Il hocha la tête tristement :

— Cela vous est facile à dire à vous, Victor Hugo ! Moi je suis faible. Oh ! je me connais bien. Je sais mes limites. J’ai un certain talent pour écrire, mais je sais jusqu’où il va ; j’ai une certaine justesse dans l’esprit, mais je sais jusqu’où elle va. Je me fatigue vite. Je n’ai pas d’haleine. Je suis mou, irrésolu, hésitant. Je n’ai pas fait tout ce que j’aurais pu faire. Dans les régions de la pensée, je n’ai pas tout ce qu’il faut pour créer. Dans la sphère de l’action, je n’ai pas tout ce qu’il faut pour lutter. La force ! mais c’est précisément ce qui me manque ! Or le dédain est une des formes de la force.

Il resta un moment pensif, puis ajouta, cette fois avec un sourire :

— C’est égal, vous m’avez fait du bien, vous m’avez calmé, je me sens mieux. La sérénité est contagieuse. Oh ! si je pouvais en venir à porter mes ennemis comme vous portez les vôtres !

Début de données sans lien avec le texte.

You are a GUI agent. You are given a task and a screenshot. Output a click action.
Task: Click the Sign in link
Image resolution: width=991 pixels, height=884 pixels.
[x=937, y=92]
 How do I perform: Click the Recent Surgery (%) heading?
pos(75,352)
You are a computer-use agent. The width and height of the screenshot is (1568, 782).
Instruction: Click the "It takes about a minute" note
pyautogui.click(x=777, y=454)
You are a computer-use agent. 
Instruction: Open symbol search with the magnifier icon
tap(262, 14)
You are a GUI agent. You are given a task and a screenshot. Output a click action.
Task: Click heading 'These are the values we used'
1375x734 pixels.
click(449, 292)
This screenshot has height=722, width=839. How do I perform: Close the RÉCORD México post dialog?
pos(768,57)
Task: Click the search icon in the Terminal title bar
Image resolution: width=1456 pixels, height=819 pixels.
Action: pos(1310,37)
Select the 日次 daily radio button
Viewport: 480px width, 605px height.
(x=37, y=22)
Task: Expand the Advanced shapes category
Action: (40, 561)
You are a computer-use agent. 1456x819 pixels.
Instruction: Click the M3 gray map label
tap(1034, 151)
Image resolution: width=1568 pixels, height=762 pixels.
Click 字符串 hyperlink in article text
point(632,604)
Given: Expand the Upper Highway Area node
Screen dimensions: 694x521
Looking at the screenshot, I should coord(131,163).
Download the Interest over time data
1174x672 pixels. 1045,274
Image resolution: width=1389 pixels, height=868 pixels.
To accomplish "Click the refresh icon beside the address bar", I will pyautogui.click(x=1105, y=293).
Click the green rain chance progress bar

En ce moment la porte s’ouvrit, deux personnes entrèrent, un M. Fortoul, je crois, et un neveu de Villemain.

Je me levai.

— Vous vous en allez déjà ? me dit-il.

Il me conduisit par le corridor jusqu’à l’escalier.

Là, il me dit :

— Mon ami, je crois en vous.

— Eh bien, lui dis-je, je vous ai dit de dédaigner vos ennemis ; faites-le. Mais vous en avez deux dont il faut vous occuper et dont il faut vous défaire. Ces deux ennemis sont la solitude et la rêverie. La solitude amène la tristesse ; la rêverie produit le trouble. Ne soyez pas seul et ne rêvez pas. Allez, sortez, marchez, mêlez vos idées à l’air ambiant, respirez librement et à pleine poitrine, visitez vos amis, venez me voir.

— Mais me recevrez-vous ? me dit-il.